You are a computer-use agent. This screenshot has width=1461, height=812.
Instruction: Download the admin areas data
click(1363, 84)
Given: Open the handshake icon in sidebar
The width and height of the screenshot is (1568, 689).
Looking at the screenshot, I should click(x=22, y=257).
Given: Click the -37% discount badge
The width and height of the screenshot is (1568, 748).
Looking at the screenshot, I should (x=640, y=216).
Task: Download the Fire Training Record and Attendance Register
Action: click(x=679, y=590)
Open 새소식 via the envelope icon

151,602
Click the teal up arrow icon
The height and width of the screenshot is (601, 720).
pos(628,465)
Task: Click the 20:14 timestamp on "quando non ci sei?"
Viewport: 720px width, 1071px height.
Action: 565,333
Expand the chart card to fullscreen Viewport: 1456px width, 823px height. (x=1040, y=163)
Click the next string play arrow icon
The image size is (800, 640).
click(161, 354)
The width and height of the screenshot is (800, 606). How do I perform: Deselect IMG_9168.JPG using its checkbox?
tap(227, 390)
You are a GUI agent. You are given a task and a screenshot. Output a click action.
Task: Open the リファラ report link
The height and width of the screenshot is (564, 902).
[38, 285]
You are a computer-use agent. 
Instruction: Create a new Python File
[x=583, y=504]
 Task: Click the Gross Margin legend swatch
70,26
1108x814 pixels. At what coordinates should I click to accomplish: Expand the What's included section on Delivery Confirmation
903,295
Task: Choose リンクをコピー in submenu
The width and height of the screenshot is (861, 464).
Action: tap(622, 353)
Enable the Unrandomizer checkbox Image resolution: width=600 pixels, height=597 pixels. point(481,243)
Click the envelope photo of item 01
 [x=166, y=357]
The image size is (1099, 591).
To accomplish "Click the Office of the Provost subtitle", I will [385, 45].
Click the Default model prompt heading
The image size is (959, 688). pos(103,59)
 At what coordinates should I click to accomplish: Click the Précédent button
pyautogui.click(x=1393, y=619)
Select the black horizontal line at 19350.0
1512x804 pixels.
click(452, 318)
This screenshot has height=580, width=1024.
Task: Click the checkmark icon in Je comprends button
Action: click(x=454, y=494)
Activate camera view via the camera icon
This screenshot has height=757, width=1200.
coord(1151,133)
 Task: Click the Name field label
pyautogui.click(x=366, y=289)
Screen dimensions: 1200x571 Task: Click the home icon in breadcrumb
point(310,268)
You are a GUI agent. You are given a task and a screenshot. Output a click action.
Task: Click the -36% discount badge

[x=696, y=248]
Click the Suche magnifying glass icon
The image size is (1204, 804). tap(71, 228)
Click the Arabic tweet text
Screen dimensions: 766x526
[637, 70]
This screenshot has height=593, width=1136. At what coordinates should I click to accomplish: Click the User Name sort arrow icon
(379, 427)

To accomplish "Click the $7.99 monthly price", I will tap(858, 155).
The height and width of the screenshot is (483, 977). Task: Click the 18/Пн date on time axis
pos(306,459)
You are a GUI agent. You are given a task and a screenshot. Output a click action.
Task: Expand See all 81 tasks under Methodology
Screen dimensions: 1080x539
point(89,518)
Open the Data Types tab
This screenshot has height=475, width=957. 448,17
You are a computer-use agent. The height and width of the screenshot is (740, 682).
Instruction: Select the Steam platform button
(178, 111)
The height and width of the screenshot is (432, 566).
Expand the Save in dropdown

### [ASSIGNMENT]
From the data above, gather every line that includes the word "will".

### [REPLY TO THE TASK]
To accomplish "Click the Office of the Provost subtitle", I will [385, 45].
To accomplish "Click the $7.99 monthly price", I will tap(858, 155).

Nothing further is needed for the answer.